Tuesday, September 29, 2009

S.C.A.O. & C.O.S.O.

For all it's beauty and growing tourism industry, Cambodia is still one of the poorest countries in Asia. Signs of poverty are everywhere and we found it impossible to spend a month here without using some of our time and experience to make at least a small contribution to those in need. Given that we'd both spent a year in Korea teaching English, we figured that some voluntary teaching time was the best way that we could help, so while planning our trip a few months ago, we allocated some extra time to spend at a few orphanages along the way.

The first orphanage we went to was S.C.A.O. in Phnom Penh. We'd heard about this organisation through 2 lovely friends of ours (Patty and Janine), who had visited S.C.A.O. on their travels through South-East Asia. S.C.A.O. is open to visitors who email or call ahead and welcome volunteers who are available for anything from a day to a few months. On the days we spent at S.C.A.O., there were enough volunteers to cover the English classes run by the orphanage, so we didn't end up teaching any classes, however, even just hanging out and playing games with the kids is something the organisation encourages...the kids loved it... and so did we! There are currently about 20 kids living at S.C.A.O. and dozens of others from poor neighbouring areas who attend daily English classes run by the orphanage. If you want to learn more about S.C.A.O., or would like to help, see their website; http://www.savechildreninasia.org

Save Children in Asia Organisation

The second orphanage we visited was in Siem Reap, in Northern Cambodia. Despite being home to Angkor Wat and the large number of tourists this site attracts, Siem Reap province is one of the poorest provinces in the country.

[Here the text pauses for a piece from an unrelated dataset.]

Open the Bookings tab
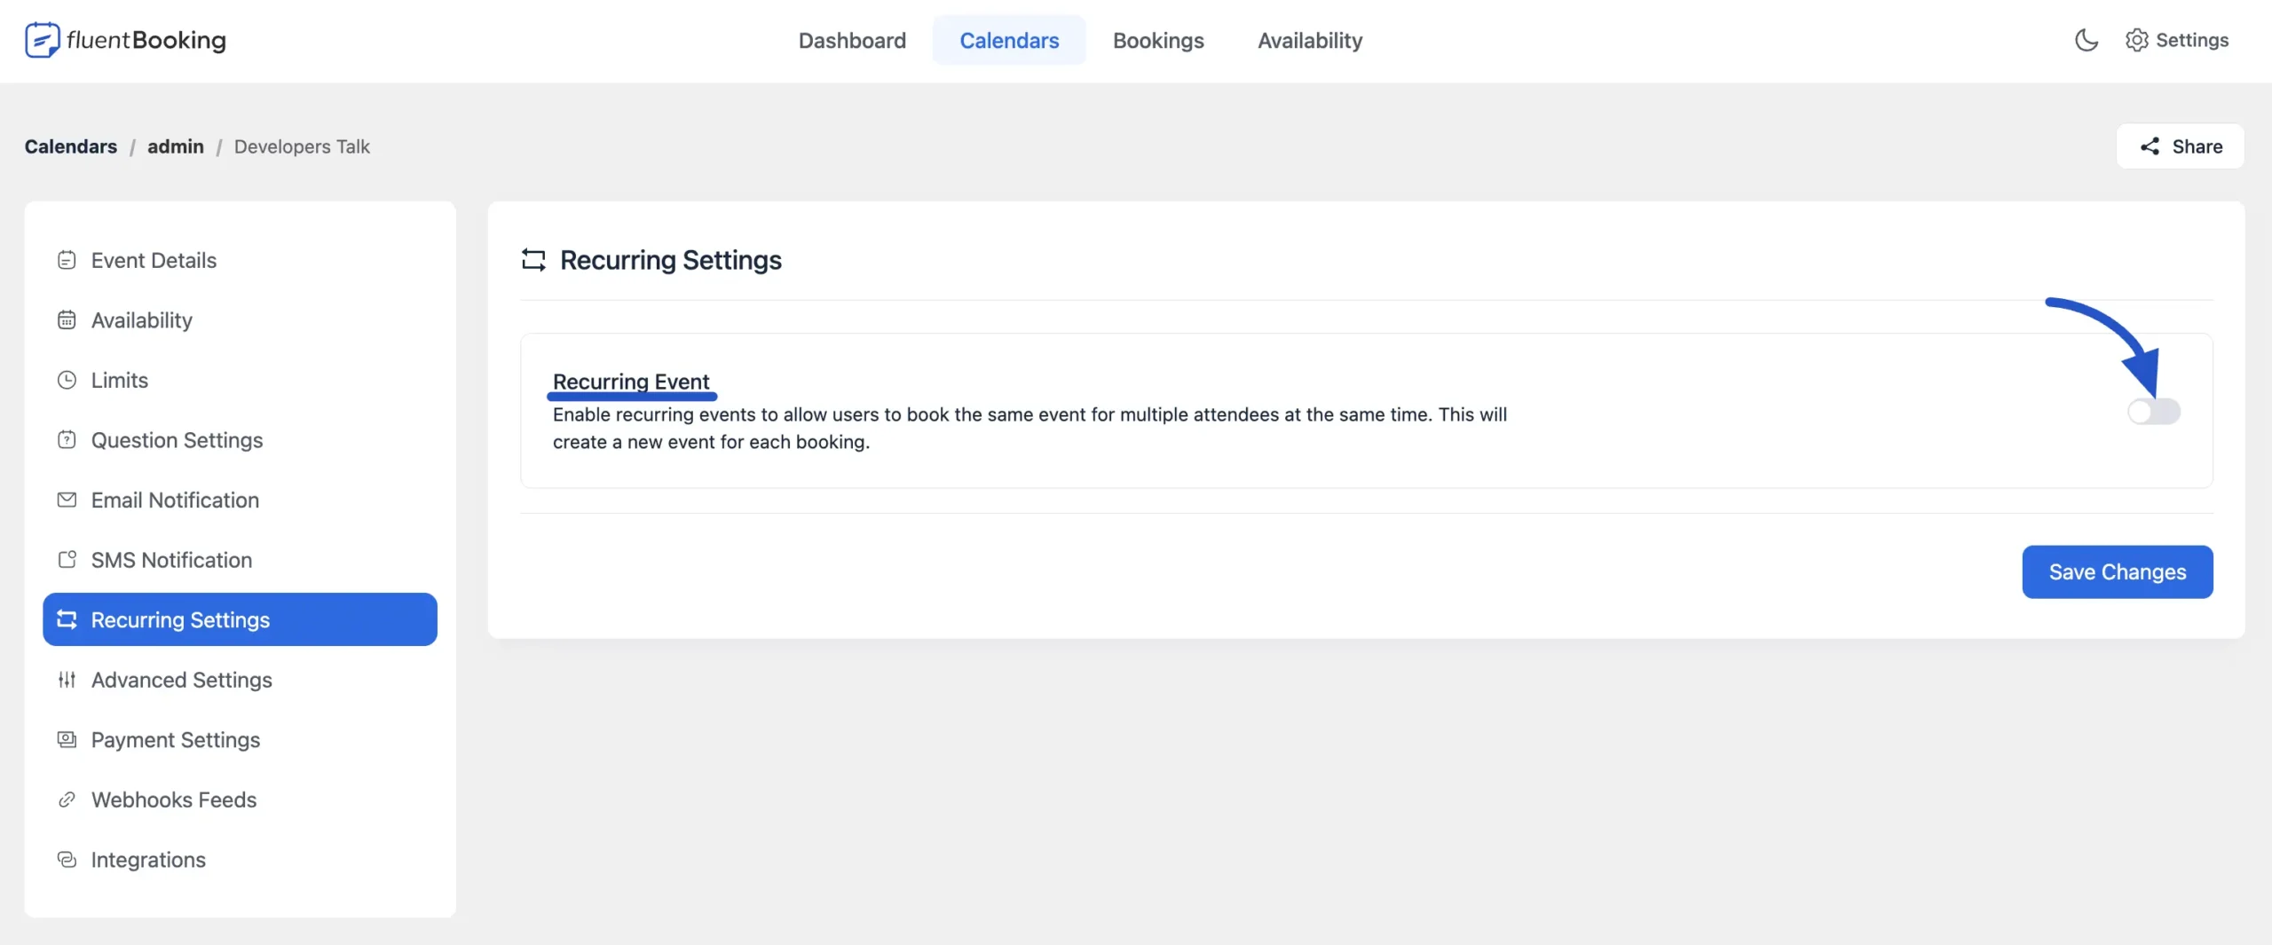The image size is (2272, 945). pyautogui.click(x=1158, y=40)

The NGO presence in Siem Reap is large and there are ample opportunities for people wanting to make a contribution - be it financial, material or through volunteering time. Through some people we met in our guest house, we were introduced to C.O.S.O. an orphanage housing over 50 kids on the outskirts of Siem Reap city (http://www.cosocambodia.org/ this is an old website and is expected to be updated soon). As the branch of C.O.S.O. that we visited is relatively new and still trying to get on it's feet, it doesn't receive the number of volunteers that other organisations do, therefore we were given the opportunity to teach full days of classes to children of all different ages and English levels. We were inspired by their tenacity and eagerness to learn... it certainly showed us a different side to teaching when compared with our experiences in private schools in Korea, where kids are comparatively well off and not so keen to learn (for a number of understandable reasons, mind you). Between classes, we spent our time hanging out with these amazing kids who showed us so much love it was incredible.

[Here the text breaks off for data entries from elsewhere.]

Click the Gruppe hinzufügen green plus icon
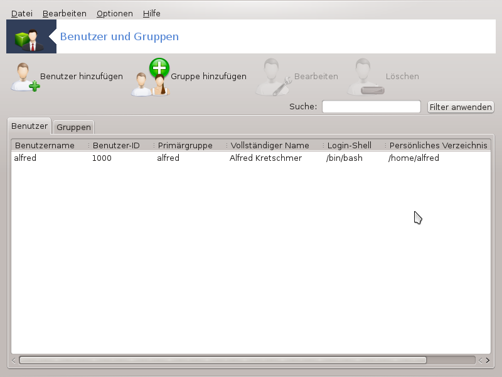Viewport: 502px width, 377px height. [x=159, y=68]
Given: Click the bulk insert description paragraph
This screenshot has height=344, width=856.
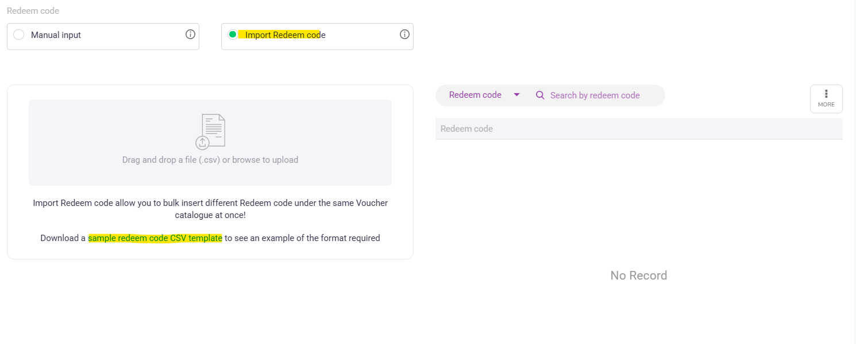Looking at the screenshot, I should click(210, 209).
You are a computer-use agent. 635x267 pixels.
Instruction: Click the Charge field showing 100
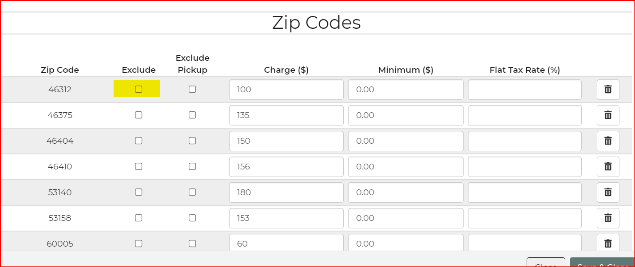[x=286, y=90]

Cambodia Orphan Save Organisation

While we were considering volunteering at orphanages, we were, at times, a little conflicted as to the best course of action, given the potential negative effects that a changing flow of volunteers could have on the kids. Continuity is important, however, the message we got from the organisations we contacted was that without volunteers (even those who are only able to stay around for a few days) many organisations wouldn't have the support they need to meet the daily needs of the children... basically, any time you can give is greatly appreciated. The whole experience was very eye-opening and moving, and we'd personally recommend it to anyone going to Cambodia.

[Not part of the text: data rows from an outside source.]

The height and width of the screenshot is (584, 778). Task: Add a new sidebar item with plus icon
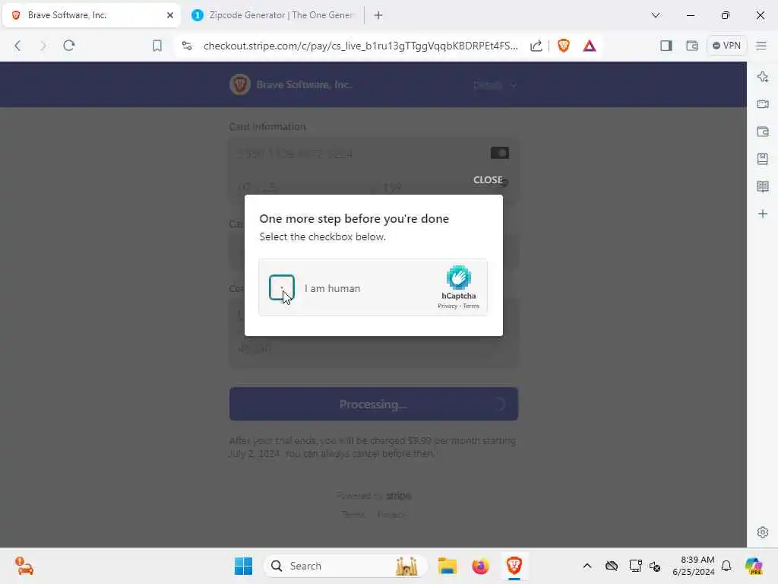tap(763, 214)
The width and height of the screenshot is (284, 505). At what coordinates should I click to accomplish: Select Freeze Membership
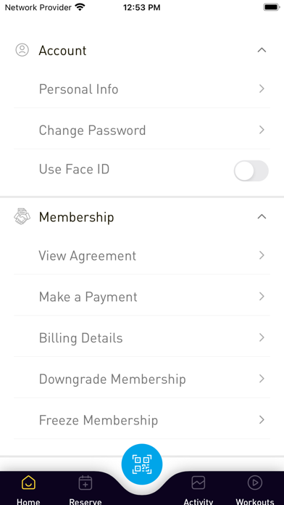(x=142, y=420)
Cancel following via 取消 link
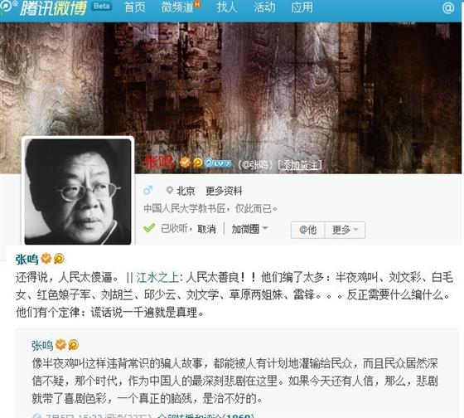Image resolution: width=464 pixels, height=418 pixels. 206,229
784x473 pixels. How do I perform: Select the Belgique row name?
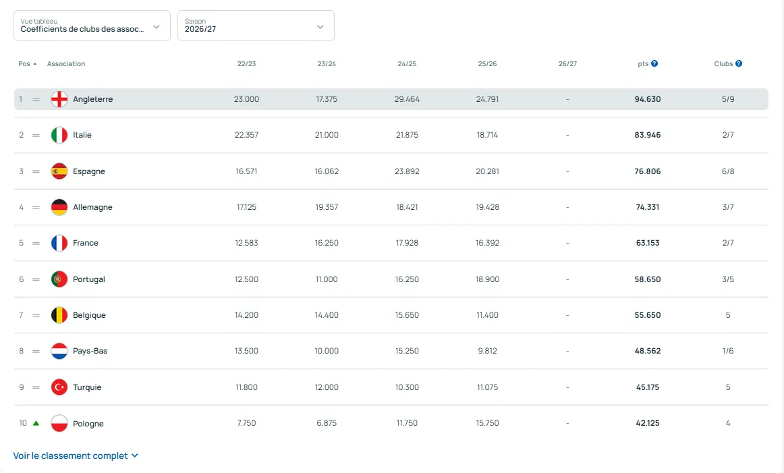point(89,315)
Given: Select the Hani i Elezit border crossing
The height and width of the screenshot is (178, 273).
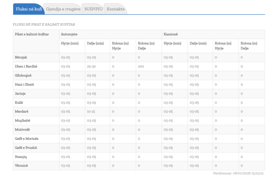Looking at the screenshot, I should (24, 85).
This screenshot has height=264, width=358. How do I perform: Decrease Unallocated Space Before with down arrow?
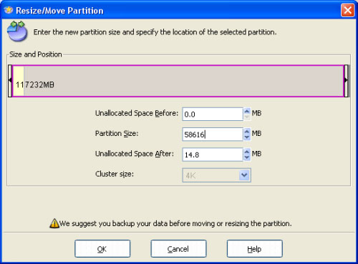[247, 117]
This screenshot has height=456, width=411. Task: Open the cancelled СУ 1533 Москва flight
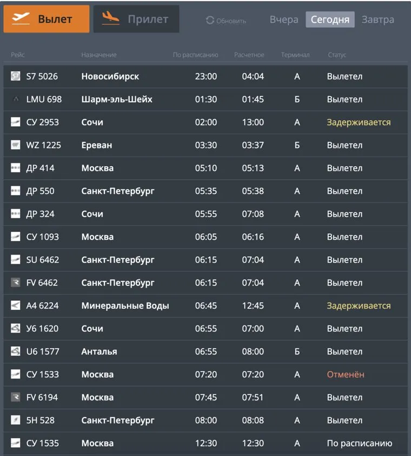pos(206,375)
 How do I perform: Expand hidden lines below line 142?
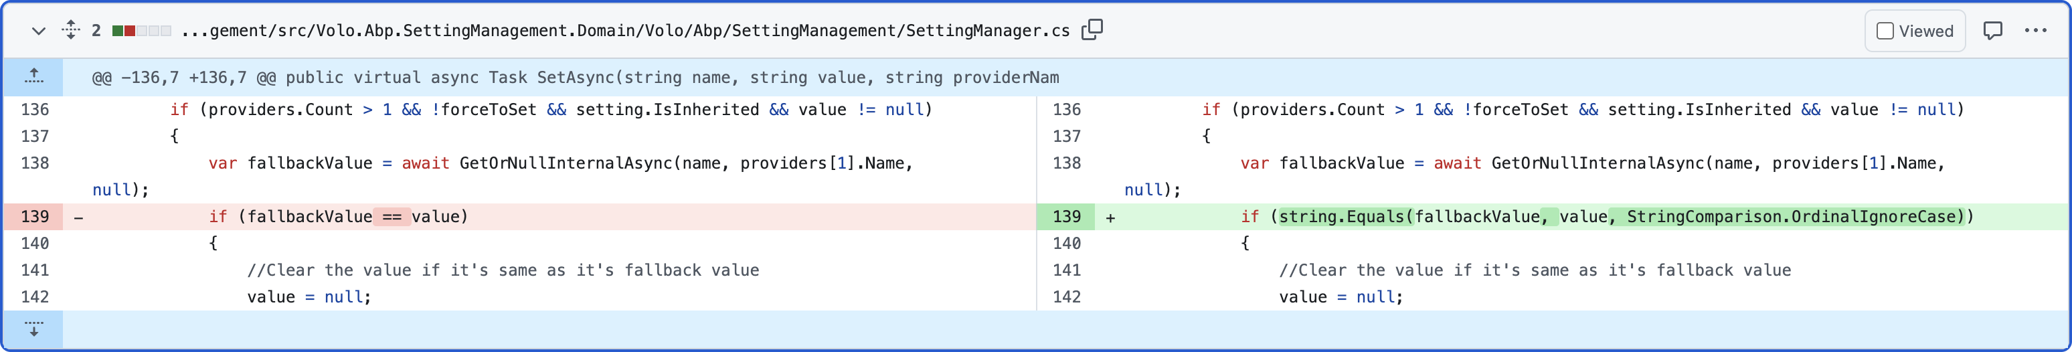[34, 329]
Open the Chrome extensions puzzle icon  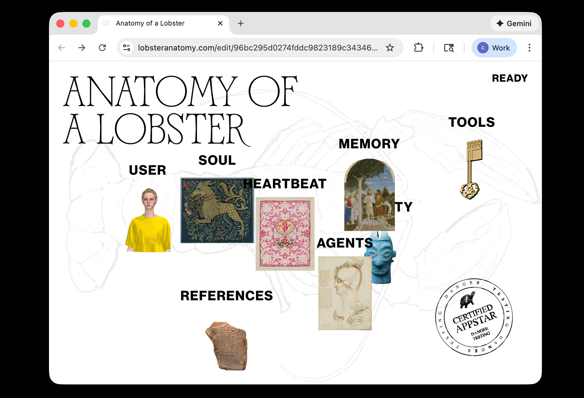tap(418, 48)
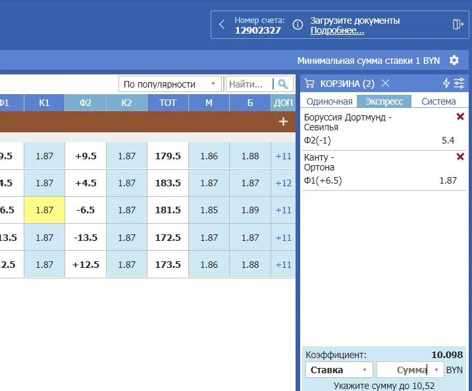Select the Экспресс tab
Viewport: 472px width, 391px height.
pos(384,101)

Tuesday, September 22, 2009

Pains, trains and automobiles...

Our last couple of weeks in Cambodia were action packed...so, we have selected a few highlights (in no particular order) that sum up our time in the north.

#1 Bamboo Train

Imagine a small bamboo raft of sorts plonked on top a of a few old train wheels, then add a glorified lawn mower motor and throw a rubber band in the mix and you have yourself a bamboo train. Pretty cool huh? We thought so anyway, and an hour long ride on this shakey hunk-o-junk is what drew us to Battambang. Cruising through the rice paddies at a lazy 30kph on Cambodia's one and only railway line, we often encountered oncoming bamboo trains which required us (or them) to stop and dismantle the train in order to allow the others to pass. Lots of fun!

We were a little nervous before our bamboo train began

#2 Slow boat to Siem Reap

Given the choice of a couple of hours on a bus or 7 hours on what is undoubtedly the most scenic boat ride in Cambodia, we opted for the latter... even if this did involve some seriously hard wooden seats. The scenery was stunning; rice paddies, floating villages and nature reserves passed us by. The width of the river fluctuated from around 20m to as narrow as our skinny little boat and out again to as far as the eye could see. At the narrow points, trees and branches scratched the sides of the boat, flicking spiders and ants on board and occasionally whipping us in the face... but even that was kind of fun.

Slow boat

#3 Sunset at Bakheng Mountain

Being the thrifty travellers we are, we used our amazing detective skills to discover that single day tickets purchased for Angkor Wat could also be used to gain entry to the wats at sunset the previous day... ok, so a tuk-tuk driver told us this and once we arrived at the mountain we realised that this was Siem Reap's worst kept secret - the place was packed! Luckily this didn't take away from the beauty of the sunset...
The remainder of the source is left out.